2.6 Gelet op het bovenstaande berust het bestreden besluit op een onvoldoende feitelijke grondslag en dient het, onder gegrondverklaring van het beroep, te worden vernietigd. Aangezien het gebrek dat aan het bestreden besluit kleeft, eveneens kleeft aan het primaire besluit en dit gebrek niet bij een nieuw besluit op bezwaar kan worden hersteld, ziet de rechtbank aanleiding om met toepassing van artikel 8:72, vierde lid, van de Algemene wet bestuursrecht zelf in de zaak voorzien door het primaire besluit van 30 juli 2008 te herroepen en te bepalen dat haar uitspraak in de plaats treedt van het vernietigde besluit.
2.7 Nu het beroep gegrond wordt verklaard, dient het griffierecht aan eiseres te worden vergoed.
2.8 Nu het beroep gegrond wordt verklaard en het primaire besluit wordt herroepen, zal de rechtbank verweerder veroordelen in de proceskosten die eiseres in bezwaar en in beroep heeft gemaakt, die op basis van het Besluit proceskosten bestuursrecht worden vastgesteld op het hieronder opgenomen bedrag. Daarbij worden twee punten toegekend, in verband met het indienen van het bezwaarschrift en het indienen van het beroepschrift.
2.9 De rechtbank ziet geen aanleiding om de door eiseres geclaimde overige kosten ten bedrage van € 880,- te vergoeden, omdat dit geen kosten zijn die voor vergoeding in aanmerking komen op grond van het Besluit proceskosten bestuursrecht. Dat verzoek wordt derhalve afgewezen.

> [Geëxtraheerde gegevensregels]
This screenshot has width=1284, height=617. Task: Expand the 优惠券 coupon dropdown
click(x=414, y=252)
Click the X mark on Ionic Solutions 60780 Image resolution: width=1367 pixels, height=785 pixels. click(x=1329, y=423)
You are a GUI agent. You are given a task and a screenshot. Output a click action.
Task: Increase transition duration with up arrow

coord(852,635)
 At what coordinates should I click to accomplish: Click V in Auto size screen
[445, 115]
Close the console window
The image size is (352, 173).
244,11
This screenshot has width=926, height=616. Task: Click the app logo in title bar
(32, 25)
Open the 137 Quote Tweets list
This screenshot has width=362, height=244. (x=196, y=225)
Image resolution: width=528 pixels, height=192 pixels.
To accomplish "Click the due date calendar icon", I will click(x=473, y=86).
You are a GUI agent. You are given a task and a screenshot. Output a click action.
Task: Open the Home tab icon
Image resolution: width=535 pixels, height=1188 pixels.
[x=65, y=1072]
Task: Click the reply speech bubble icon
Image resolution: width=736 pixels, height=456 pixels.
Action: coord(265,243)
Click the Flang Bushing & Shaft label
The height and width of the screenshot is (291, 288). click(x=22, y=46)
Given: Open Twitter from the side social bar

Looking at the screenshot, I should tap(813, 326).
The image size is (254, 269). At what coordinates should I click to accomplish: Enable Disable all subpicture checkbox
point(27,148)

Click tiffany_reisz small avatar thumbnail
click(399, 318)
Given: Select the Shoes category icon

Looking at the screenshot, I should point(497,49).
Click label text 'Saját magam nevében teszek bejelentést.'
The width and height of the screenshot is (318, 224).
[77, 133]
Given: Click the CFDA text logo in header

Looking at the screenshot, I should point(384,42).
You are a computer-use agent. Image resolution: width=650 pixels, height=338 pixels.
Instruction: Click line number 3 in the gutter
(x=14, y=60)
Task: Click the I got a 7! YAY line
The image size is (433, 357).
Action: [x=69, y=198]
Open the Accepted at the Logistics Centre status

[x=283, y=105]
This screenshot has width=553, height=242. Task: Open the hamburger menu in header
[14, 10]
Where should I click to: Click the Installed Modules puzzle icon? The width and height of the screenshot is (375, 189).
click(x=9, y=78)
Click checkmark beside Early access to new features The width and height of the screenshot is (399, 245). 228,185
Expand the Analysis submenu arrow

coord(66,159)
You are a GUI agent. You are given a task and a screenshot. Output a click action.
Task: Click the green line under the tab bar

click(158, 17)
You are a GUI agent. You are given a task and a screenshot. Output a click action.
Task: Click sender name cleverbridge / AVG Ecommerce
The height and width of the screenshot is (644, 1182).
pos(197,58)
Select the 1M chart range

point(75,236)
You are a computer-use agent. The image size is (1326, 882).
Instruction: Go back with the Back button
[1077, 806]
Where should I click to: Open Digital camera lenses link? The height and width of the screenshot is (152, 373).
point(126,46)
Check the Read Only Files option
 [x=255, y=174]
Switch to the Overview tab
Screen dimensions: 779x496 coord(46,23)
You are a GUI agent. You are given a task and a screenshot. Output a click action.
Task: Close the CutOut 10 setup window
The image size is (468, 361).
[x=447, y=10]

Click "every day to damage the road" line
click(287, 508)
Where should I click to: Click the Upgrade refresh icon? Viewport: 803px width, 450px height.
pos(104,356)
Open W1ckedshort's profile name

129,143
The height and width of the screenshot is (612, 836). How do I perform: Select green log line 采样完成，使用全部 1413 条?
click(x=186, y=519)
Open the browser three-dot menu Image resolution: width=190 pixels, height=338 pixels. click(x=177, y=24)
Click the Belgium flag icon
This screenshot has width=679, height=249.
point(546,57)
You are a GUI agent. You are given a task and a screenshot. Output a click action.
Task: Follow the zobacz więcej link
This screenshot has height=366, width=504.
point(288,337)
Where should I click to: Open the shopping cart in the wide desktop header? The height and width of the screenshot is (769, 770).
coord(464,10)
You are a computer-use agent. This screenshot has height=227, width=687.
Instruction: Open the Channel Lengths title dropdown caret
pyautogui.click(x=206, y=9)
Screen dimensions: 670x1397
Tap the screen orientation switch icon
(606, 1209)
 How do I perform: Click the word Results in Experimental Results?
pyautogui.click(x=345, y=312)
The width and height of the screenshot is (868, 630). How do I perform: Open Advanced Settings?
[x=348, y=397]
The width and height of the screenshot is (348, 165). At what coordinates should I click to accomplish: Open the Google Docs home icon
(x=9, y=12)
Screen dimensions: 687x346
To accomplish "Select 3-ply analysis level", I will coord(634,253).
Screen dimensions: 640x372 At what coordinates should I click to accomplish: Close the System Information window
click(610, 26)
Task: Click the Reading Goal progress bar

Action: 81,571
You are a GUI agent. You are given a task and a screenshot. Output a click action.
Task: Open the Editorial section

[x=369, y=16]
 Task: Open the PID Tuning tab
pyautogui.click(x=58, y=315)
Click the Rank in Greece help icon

> [Opdracht] Schrijf uit de uitspraak het stuk tussen "2.7 Nu het beroep" en "wordt derhalve afgewezen." woordelijk over, beide grenzen inbegrepen.

> [Resultaat oefening]
2.7 Nu het beroep gegrond wordt verklaard, dient het griffierecht aan eiseres te worden vergoed.
2.8 Nu het beroep gegrond wordt verklaard en het primaire besluit wordt herroepen, zal de rechtbank verweerder veroordelen in de proceskosten die eiseres in bezwaar en in beroep heeft gemaakt, die op basis van het Besluit proceskosten bestuursrecht worden vastgesteld op het hieronder opgenomen bedrag. Daarbij worden twee punten toegekend, in verband met het indienen van het bezwaarschrift en het indienen van het beroepschrift.
2.9 De rechtbank ziet geen aanleiding om de door eiseres geclaimde overige kosten ten bedrage van € 880,- te vergoeden, omdat dit geen kosten zijn die voor vergoeding in aanmerking komen op grond van het Besluit proceskosten bestuursrecht. Dat verzoek wordt derhalve afgewezen.